• Instructions to follow: Convert the lines of the listing below, starting at the line that contains "Where should I click to: Click" and ending at the line that contains "827x835 pixels. Task: Click", into a JSON list of strings with one string per line and no blank lines. Leave out every other line.

• Provided entries:
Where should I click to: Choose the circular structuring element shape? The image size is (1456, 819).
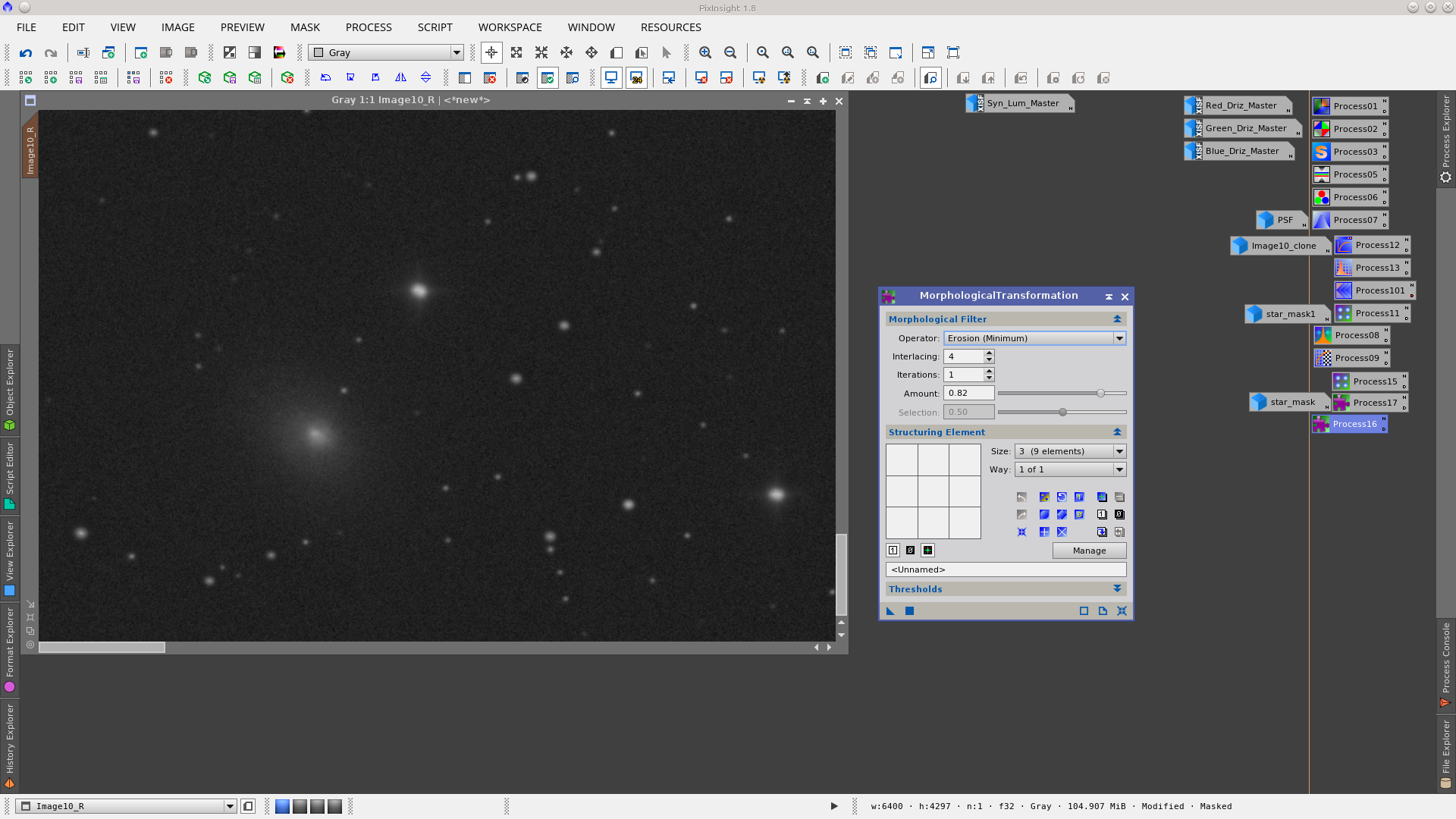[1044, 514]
...
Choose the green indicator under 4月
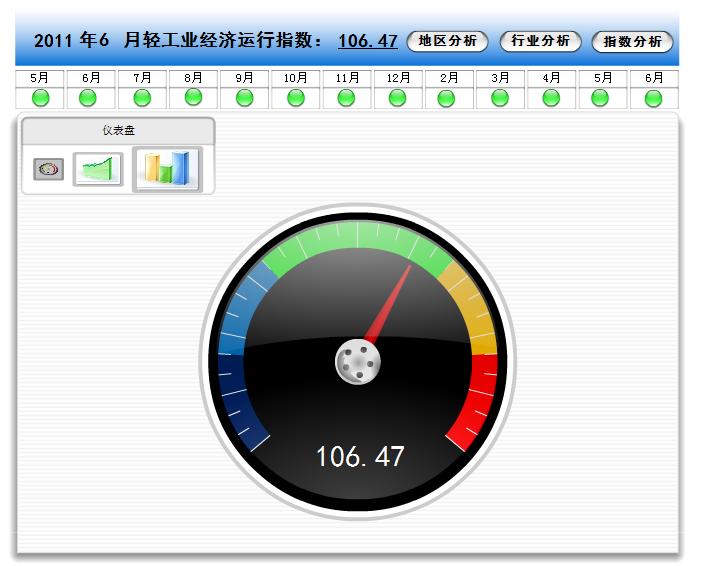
--
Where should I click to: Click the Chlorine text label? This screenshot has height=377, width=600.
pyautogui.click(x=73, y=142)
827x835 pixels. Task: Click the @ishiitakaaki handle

• Written solution:
[
  "Where should I click to: Click the Chlorine text label? This screenshot has height=377, width=600.",
  "pyautogui.click(x=73, y=142)",
  "827x835 pixels. Task: Click the @ishiitakaaki handle"
]